Alimentazione e cultura di Calabria

Viaggio nella cultura alimentare della Calabria, a partire dai tanti prodotti tipici locali, ripensati alla luce del legame che intrattengono con il territorio che li ha prodotti.

Preparazione dolci con Gennaro Contaldo BBC

Un antropologo americano ha osservato che l’uomo, in quanto dotato di capacità simbolica, “è il solo essere capace di distinguere tra l’acqua distillata e l’acqua benedetta” e che le preferenze che accorda a determinati cibi piuttosto che ad altri sono largamente determinate dalla cultura.

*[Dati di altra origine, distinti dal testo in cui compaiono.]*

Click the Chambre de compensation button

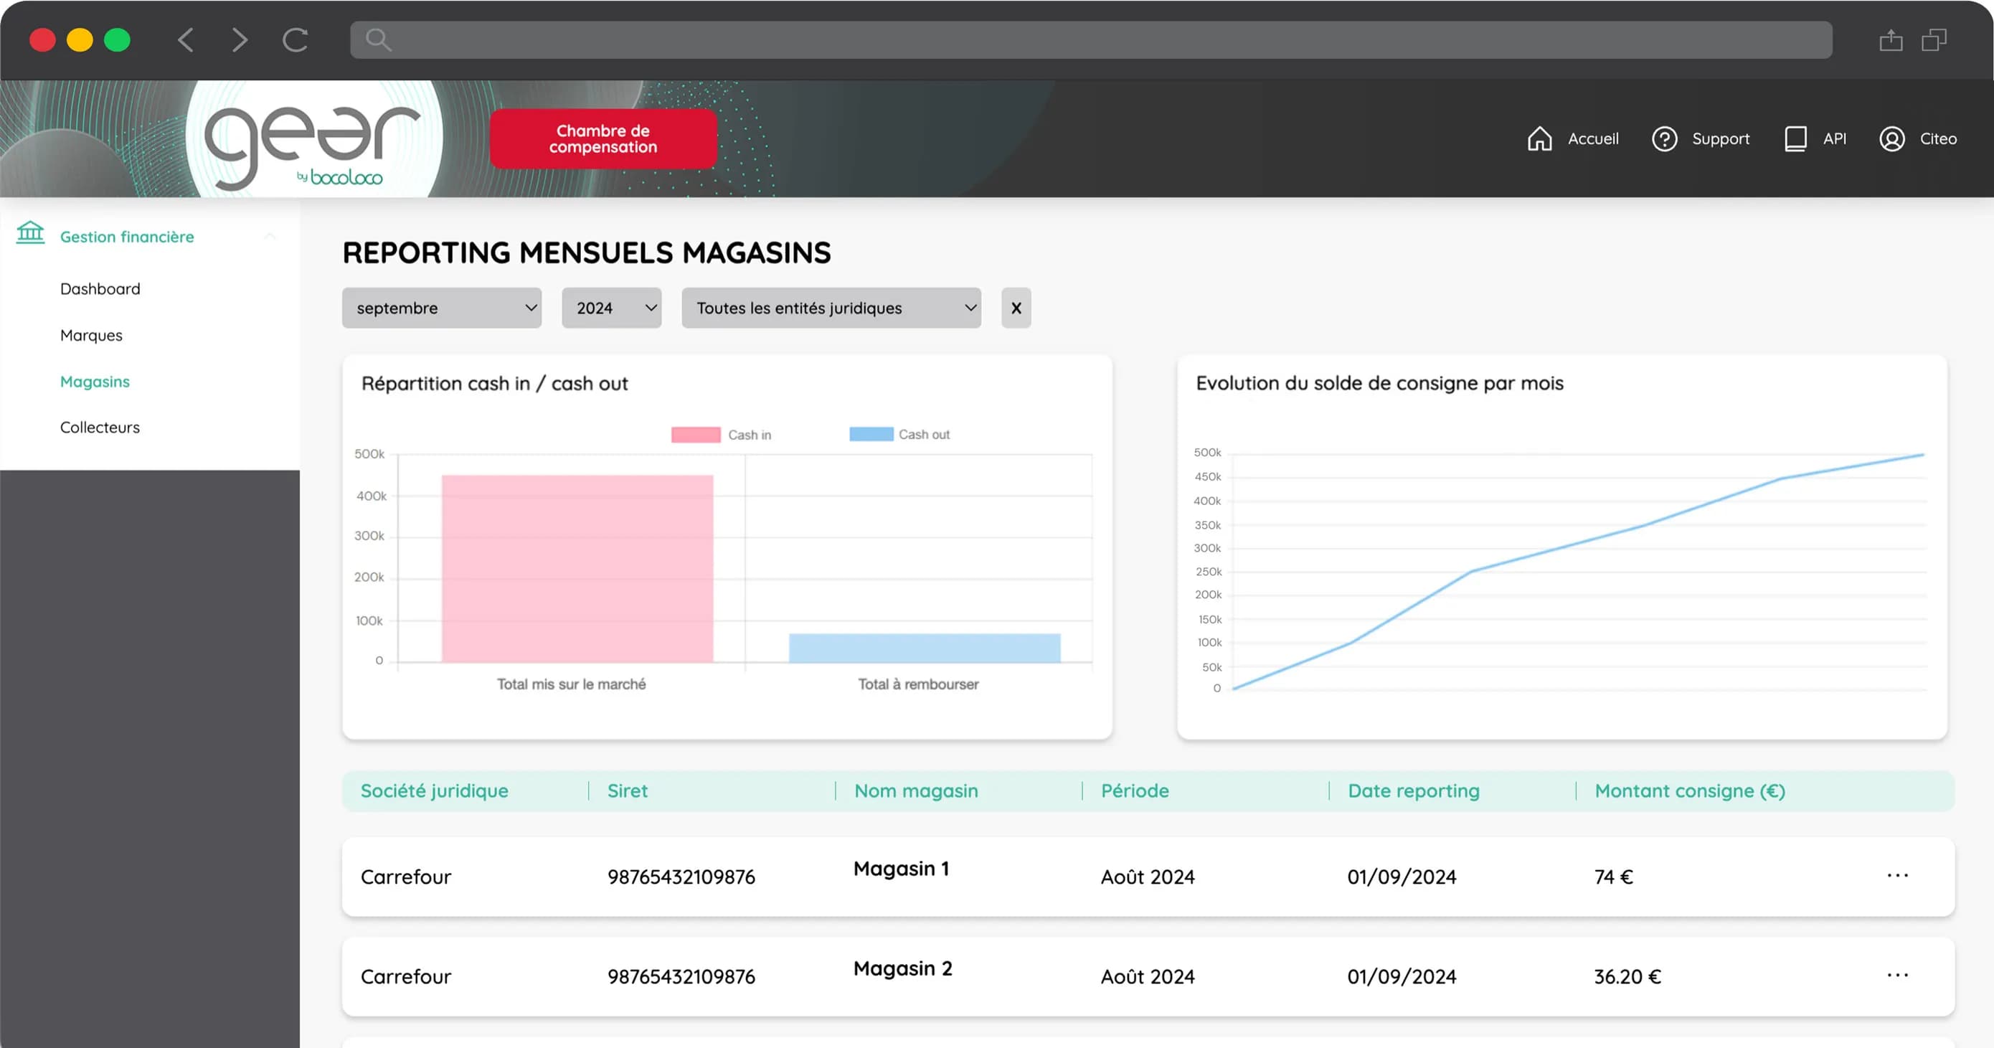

Storicamente le società umane, per garantirsi la sopravvivenza non si sono limitate all’utilizzazione delle risorse nella propria nicchia ecologica: gli alimenti infatti circolano e sono, spesso, all’origine di scambi tra i mondi diversi.
In questa prospettiva la Calabria, area emblematica del Mediterraneo, con le sue diversità geografiche, climatiche, produttive, linguistiche, culturali, con la sua ricchezza alimentare, e con una storia frammenta e controversa, è una specie di “abito di Arlecchino” alimentare, che va raccontato sia nella sua interezza, sia negli elementi che lo compongono.
Proponiamo un viaggio nella cultura alimentare della Calabria, a partire dai tanti prodotti locali, individuati nella loro tipicità vera o inventata, ripensati alla luce del legame che intrattengono con il territorio che li ha prodotti, raccontati nelle mille mescolanze cucinarie.
Questo itinerario ci consente di segnalare quanto l’alimentazione sia un tratto costitutivo dell’identità: per i calabresi restano infatti ancora oggi di primaria importanza il “mangiare insieme“, l’offerta e il consumo rituale del cibo, il piacere della tavola, il mangiare lento.
Un viaggio che racconti come i calabresi considerano e trattano il cibo nei riti e nelle feste alimentari. nelle tante sagre, in cui si coglie il rapporto tra tradizione e innovazione alimentare, anche alla luce dell’esigenze di una nuova cultura turistica, e, più in generale, di una nuova economia..
Schematicamente, ogni prodotto viene considerato come una soglia che introduce ai seguenti aspetti: paesaggio agrario, produzione, cultura materiale, cucina, ricettari, folklore alimentare, sagre, medicina popolare, itinerari turistici e gastronomici, letteratura, storia, archeologia e arte.